Many people use the start of the new year as an excuse to set some goals and targets, in an attempt to improve themselves in some way. Many people also fail to keep up their new year’s resolutions for a week let alone the whole year, so what’s the point and how do we make it worthwhile?

what is the motivation for trying a new years resolution?

Self improvement is a thing that can, by definition, help each and every one of us in some way, shape, or form. People like thinking about themselves in a future with realistically improved circumstances (or unrealistic, see daydreams / delusions), and the temptation of improving one’s circumstance probably contributes towards the urge to make wild claims around new year about how much they’re going to improve in the following year. So why does it nearly always fail?

66% of people who make new year’s resolutions break them within a month, but I suspect a lot of people put little effort or thought into them, using the time of year as an excuse to feel like they’re participating in something that will help them, and then forgetting about the whole thing shortly.

I’m discussing new year’s resolutions as an example of people making claims about self improvement, but the same ideas can be applied to lent, or ‘dry [insert month here]’ or any other time you want to turn over a new leaf and improve yourself.

So how can we succeed in making resolutions?

incremental improvements in target setting

Start on easy mode – aka aim low. Don’t start your resolutions with “I’m going to eat nothing but healthy food, nor drink alcohol or eat chocolate for the entire year”. It’s just not going to happen. OK it might, but it’s extremely unlikely.

Instead try to incrementally improve your resolutions.

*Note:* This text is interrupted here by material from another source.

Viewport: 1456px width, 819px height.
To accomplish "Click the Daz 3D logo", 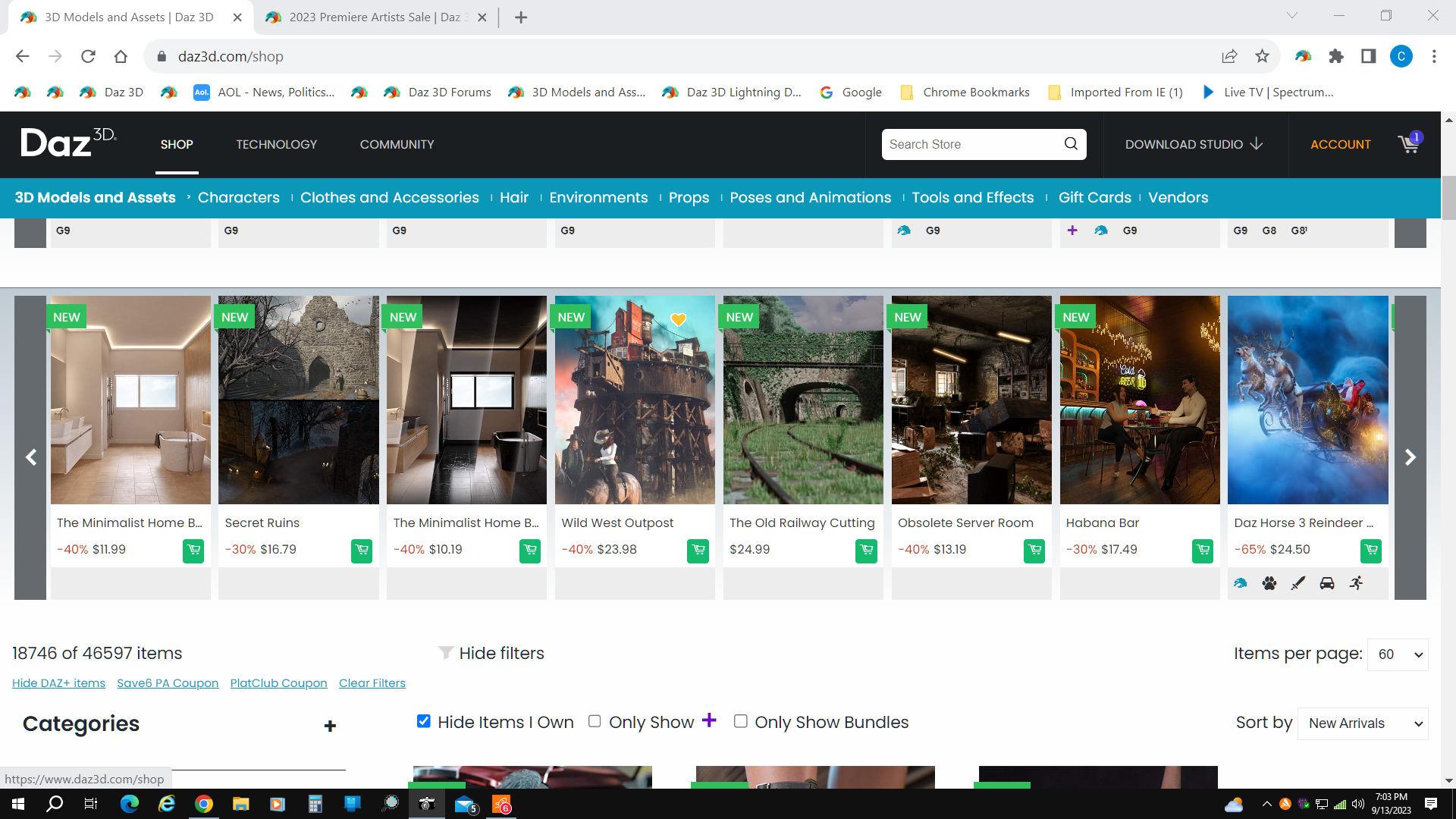I will 68,143.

Perhaps cut red meat to start with, then excessively fatty or processed foods, then if you’re stable refraining from certain less important things for a while try and go for something more ambitious.

setbacks instead of failures

Let’s say you challenge yourself to not smoke for the entire year, and on day three you have a cigarette. What’s next? If you’ve set the challenge out in such a specific way that you can fail at it, then it will fail. If you alter your challenge before you start so that it can’t fail then that wont happen and you’ll never be forced to give up after one slip-up.

“I’m going to try to do less / more of X this year” is better than “I will / won’t do X for every day this year”, because at worst case scenario you have a setback to deal with, and best case scenario you’re making a gradual if not fast improvement towards your intended goal.

“We are what we repeatedly do. Excellence, then, is not an act, but a habit.” – Aristotle

In summary, whatever your new year’s resolutions were, and regardless of whether or not you think you’ve failed them already, self improvement is a thing we can all work on, so try and put more thought into any resolutions you find yourself making, before you make things hard for yourself.